6. Todavia, inaceitável é a reação doutrinária em torno da distância que deve o juiz manter-se de qualquer iniciativa acusatória, admitindo alguns doutos que o juiz “: "... deve abrir vista ao Ministério Publico para que promova o aditamento da peça acusatória” ou “...ao deparar-se com a possibilidade de aditamento da peça acusatória, o magistrado deve baixar o processo em despacho prolatado em termos sóbrios sem qualquer tipo de prejulgamento ou frases, taxativas, indicando que ira julgar de determinada forma. (Nucci, Guilherme de Souza. Manual de Processo Penal e Execução Penal, 5ª ed. 2009, p. p. 664 e 666).
Ora, assim admitir significaria mudar para que fique como está, contrariando a vocação do texto legislativo pelo sistema acusatório.
As lições citadas interpretam a norma atual no mesmo sentido que imposto pelo parágrafo único do Art. 384 em sua redação anterior à reforma de 20087.
O texto legal da reforma oferece oportunidade para resgate da verdadeira e mais digna magistratura, restando penas exercer com coragem a jurisdição constitucional e, ainda, confiar que o Ministério Público cumpra com seu importante papel como órgão essencial à Justiça.
Por Aramis Nassif.
1 ”: BARATTA, Alessandro. Funções instrumentais e simbólicas do direito penal. Lineamentos de uma teoria do bem jurídico, p. 24.

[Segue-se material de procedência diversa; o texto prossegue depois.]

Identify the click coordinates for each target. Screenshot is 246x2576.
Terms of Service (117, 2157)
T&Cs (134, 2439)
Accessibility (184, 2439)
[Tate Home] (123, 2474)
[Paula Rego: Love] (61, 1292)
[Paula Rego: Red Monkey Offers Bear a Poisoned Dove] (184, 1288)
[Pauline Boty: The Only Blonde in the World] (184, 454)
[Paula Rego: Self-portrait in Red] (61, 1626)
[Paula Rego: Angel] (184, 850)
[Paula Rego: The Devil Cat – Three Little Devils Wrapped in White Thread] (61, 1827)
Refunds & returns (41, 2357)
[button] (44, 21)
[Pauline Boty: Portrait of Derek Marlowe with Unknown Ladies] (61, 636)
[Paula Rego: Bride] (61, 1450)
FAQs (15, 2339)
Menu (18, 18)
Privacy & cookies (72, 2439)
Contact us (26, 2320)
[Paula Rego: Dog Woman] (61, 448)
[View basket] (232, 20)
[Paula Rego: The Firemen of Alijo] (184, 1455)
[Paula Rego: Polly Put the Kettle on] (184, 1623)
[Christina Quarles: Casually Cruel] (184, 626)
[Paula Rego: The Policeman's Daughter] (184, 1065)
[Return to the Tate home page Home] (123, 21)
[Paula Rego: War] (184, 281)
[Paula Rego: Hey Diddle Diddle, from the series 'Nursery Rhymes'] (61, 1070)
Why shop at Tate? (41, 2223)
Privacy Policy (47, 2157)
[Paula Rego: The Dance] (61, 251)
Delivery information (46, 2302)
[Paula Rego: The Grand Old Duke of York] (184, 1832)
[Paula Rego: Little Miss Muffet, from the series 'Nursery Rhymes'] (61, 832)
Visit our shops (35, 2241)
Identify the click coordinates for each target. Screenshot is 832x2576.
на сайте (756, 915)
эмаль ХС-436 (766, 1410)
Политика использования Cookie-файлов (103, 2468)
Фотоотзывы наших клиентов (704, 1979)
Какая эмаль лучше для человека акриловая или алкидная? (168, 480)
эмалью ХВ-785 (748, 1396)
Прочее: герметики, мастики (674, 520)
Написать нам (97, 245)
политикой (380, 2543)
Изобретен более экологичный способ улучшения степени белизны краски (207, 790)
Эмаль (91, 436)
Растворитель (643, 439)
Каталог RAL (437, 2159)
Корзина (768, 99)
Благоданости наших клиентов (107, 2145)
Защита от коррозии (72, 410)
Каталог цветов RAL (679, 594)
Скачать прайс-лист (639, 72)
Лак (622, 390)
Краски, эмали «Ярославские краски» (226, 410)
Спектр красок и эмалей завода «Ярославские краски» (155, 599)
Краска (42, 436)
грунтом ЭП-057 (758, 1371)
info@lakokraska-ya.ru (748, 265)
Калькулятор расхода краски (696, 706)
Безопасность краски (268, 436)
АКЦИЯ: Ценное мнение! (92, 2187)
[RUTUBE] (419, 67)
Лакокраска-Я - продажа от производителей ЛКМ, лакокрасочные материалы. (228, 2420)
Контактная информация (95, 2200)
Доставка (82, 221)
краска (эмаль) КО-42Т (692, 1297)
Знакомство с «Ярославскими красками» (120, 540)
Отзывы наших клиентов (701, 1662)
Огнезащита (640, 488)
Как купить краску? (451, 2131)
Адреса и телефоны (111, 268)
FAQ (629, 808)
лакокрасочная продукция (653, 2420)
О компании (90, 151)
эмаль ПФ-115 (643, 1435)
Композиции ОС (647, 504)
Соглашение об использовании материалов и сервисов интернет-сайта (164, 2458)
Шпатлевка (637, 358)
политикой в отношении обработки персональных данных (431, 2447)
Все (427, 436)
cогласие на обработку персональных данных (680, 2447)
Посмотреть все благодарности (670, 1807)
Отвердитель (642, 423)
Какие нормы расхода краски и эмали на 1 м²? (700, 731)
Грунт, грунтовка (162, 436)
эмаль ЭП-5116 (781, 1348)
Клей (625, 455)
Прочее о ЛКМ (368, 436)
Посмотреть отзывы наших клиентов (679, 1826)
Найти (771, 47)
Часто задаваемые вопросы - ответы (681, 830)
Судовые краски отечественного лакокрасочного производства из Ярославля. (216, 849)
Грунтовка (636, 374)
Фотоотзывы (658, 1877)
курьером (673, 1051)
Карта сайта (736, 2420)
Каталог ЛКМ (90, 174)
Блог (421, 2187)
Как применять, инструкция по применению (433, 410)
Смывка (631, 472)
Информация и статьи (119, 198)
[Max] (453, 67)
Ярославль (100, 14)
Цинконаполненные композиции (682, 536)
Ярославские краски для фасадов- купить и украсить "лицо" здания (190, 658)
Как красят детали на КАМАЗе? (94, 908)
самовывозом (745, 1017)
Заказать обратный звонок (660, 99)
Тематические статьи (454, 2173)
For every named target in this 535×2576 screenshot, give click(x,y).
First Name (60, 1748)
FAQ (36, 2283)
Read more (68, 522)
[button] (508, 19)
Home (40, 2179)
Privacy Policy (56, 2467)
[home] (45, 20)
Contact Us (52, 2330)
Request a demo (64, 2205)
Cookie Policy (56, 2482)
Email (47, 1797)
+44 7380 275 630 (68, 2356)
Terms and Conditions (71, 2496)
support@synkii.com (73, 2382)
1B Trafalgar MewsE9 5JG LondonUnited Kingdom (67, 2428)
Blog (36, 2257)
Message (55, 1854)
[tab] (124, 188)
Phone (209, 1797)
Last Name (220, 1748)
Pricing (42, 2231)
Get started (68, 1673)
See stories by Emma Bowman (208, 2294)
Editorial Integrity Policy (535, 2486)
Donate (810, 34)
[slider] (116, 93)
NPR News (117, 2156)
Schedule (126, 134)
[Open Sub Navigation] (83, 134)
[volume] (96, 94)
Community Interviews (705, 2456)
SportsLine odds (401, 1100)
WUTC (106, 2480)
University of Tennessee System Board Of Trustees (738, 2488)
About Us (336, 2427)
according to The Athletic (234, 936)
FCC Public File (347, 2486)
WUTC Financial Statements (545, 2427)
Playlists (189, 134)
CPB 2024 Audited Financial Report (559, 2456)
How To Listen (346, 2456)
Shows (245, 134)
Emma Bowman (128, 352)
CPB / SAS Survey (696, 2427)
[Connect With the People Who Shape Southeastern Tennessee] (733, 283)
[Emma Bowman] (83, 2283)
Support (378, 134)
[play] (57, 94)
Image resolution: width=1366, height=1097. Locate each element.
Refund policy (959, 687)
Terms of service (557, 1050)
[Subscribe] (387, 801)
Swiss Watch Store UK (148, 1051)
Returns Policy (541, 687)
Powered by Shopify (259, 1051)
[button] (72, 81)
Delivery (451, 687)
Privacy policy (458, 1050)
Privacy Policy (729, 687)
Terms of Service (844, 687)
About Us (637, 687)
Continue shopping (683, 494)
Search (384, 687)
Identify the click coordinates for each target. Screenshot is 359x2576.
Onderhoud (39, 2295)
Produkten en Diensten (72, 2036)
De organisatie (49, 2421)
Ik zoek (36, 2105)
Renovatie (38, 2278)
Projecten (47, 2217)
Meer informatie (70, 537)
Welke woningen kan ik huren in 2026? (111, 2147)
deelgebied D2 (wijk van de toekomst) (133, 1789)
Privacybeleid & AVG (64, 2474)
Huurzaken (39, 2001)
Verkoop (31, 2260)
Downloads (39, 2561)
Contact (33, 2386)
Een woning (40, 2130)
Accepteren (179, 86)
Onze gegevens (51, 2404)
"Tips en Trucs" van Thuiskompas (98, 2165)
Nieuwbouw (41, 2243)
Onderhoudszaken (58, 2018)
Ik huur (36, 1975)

2 “Se o juiz reconhecer a possibilidade de nova definição jurídica do fato, em conseqüência de prova existente nos autos de circunstância elementar, não contida, explícita ou implicitamente, na denúncia ou na queixa, baixará o processo, a fim de que a defesa, no prazo de oito dias, fale e, se quiser, produza prova, podendo ser ouvidas até três testemunhas.
Parágrafo único - Se houver possibilidade de nova definição jurídica que importe aplicação de pena mais grave, o juiz baixará o processo, a fim de que o Ministério Público possa aditar a denúncia ou a queixa, se em virtude desta houver sido instaurado o processo em crime de ação pública, abrindo-se em seguida, o prazo de três dias à defesa, que poderá oferecer prova, arrolando até três testemunhas”.
3 Na legislação revogada, para a situação menos grave (Art. 384, caput, CPP), o prazo seria de oito (8) dias e, para a mais gravosa (Art. 384, § único, CPP), o prazo reduzir-se-ia a três (3) dias.
4 GIACOMOLLI. Nereu. Reformas (?) Do Processo Penal Considerações Criticas, 2009, Lúmen Júris, p.108
5 LOPES JR, Aury Direito Processual Penal e sua Conformidade Constitucional Volume II, 2ª ed. 2009.
6 OLIVEIRA, Eugenio Pacelli de. Curso de Processo Penal, Lúmen Júris Editora, 2009, p. 531.
7 Ou seja, o juiz não seria mais um Promotor de Justiça substituto mas, sim, uma espécie de assessor do agente ministerial, cuidando para que ele não se omita em relação ao novo desenho fático imposto pela instrução.